Materialize integration almost done (knock on wood)

I’ve been working for almost a week now on getting Materialize integrated with Findka. My most recent takeaway is that running Kafka, Zookeeper and Confluent schema registry (and Biff, Crux and Materialize) on a single machine is in fact too much for my poor commodity laptop. I almost ordered some parts to build a real dev machine. However, that’s because at the time I thought a lot of the slowdown I was experiencing was coming from other parts of Findka.

In reality, it was all coming from Kafka and friends. Materialize doesn’t actually require Kafka. You can create sources and sinks with regular files. But for some reason which partly escapes me now, I decided early on to go for embedded Kafka instead. I guess I thought that running an embedded instance from the same JVM as my app wouldn’t add significant overhead. And using the file source/sink in production felt like a hack, or something. I don’t know. I can see now that was a pretty dumb decision.

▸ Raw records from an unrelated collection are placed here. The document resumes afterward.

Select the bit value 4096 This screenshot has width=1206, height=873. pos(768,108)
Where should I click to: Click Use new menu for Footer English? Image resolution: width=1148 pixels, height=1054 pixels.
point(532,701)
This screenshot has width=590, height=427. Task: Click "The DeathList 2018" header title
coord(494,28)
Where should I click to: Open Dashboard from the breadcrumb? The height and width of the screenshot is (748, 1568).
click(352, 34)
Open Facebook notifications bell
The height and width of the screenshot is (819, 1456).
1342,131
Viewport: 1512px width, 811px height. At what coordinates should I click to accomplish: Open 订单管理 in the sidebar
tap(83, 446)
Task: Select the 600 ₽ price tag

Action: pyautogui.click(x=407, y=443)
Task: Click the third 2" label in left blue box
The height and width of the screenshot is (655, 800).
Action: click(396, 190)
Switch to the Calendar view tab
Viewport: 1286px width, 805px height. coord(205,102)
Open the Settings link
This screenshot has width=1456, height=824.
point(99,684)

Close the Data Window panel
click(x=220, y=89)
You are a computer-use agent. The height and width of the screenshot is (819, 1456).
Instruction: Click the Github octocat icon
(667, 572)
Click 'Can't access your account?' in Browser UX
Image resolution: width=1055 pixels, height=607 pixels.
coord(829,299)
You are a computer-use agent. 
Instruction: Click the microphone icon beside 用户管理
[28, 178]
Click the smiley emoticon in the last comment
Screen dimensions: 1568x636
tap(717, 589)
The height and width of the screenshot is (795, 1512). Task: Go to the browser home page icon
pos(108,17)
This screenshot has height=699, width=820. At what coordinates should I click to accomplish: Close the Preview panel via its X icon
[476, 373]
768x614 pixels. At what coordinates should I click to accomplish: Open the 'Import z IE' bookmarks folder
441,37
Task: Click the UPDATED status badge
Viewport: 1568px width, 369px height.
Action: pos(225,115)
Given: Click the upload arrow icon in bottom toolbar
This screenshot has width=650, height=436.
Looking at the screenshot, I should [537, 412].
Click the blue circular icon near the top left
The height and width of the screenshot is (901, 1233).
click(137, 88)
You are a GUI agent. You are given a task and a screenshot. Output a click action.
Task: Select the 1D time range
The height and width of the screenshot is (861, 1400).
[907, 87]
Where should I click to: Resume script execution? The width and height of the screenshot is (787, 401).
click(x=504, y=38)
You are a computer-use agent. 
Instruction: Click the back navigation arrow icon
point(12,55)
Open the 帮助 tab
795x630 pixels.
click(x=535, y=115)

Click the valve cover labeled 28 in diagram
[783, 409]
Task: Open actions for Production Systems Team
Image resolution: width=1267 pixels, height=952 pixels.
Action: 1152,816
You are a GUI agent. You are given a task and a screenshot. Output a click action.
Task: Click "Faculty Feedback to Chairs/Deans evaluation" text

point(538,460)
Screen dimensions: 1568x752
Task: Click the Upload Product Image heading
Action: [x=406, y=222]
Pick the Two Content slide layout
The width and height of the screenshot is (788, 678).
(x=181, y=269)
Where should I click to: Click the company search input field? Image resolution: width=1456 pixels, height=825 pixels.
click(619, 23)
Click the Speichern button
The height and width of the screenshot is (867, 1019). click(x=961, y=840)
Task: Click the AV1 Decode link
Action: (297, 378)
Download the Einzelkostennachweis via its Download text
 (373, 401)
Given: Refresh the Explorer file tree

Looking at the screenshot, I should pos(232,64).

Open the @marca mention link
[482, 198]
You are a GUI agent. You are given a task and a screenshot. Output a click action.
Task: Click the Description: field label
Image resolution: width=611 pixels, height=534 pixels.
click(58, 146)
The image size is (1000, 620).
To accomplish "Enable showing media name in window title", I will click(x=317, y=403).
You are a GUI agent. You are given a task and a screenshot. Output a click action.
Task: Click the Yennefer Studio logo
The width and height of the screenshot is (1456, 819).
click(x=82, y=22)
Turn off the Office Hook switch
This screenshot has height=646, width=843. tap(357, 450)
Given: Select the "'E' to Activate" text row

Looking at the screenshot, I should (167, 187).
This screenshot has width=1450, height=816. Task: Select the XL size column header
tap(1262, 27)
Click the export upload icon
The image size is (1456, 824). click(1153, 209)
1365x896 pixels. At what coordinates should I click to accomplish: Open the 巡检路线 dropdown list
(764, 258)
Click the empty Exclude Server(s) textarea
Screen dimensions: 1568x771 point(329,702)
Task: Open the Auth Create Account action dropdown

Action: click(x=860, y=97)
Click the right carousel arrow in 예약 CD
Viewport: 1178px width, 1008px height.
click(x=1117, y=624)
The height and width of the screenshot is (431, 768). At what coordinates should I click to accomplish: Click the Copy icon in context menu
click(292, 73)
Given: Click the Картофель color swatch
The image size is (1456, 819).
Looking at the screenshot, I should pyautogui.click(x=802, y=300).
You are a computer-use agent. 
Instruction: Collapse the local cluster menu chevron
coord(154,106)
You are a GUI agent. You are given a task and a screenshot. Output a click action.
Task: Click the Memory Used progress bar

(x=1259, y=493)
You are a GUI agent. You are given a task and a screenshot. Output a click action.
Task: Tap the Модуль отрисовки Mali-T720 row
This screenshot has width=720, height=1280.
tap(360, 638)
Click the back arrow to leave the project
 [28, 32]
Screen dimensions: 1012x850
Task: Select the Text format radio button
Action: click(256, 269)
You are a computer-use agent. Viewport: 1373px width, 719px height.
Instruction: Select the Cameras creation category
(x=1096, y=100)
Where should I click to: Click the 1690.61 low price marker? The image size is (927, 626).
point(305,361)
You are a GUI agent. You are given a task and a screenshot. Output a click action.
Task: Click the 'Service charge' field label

The good news is that I’ve almost finished converting the integration to use files instead of Kafka, and it’s nice and lightweight. And in ten years when Findka has enough traffic to warrant horizontal scaling, I already have all the code for switching to Kafka.

Here’s an example of what using the integration will be like. On Findka you’ll notice some stats in the sidebar (unless you’re on mobile):

Currently I calculate these with a cron job (and by cron job, I mean I download the data set and run various analytical queries on it a few times a week). With Materialize, the stats will be up-to-date all the time. It’ll require three pieces of code.

First, you have to define some SQL queries. Biff will handle writing all the Crux transactions into a file, which you can use as a Materialize source:

create materialized source docs_source
from file 'data/findka/mz-io/source'
with (tail = true)
format text;
create materialized view all_docs as
select
x->>'biff.mz/id' as id,
(x->'biff.mz/tx-id')::int as tx_id,
x
from (select text::jsonb as x from docs_source);
create materialized view valid_docs as
select id, max(tx_id) as tx_id
from all_docs
group by id;
create materialized view docs as
select * from all_docs
natural join valid_docs;

This creates a docs view which contains all the documents currently in your Crux DB. Materialize’s file sources only let you append records; you can’t update or delete. So we have to do that ourselves. This code will be pretty much the same for any Biff app, so I might have Biff run it for you.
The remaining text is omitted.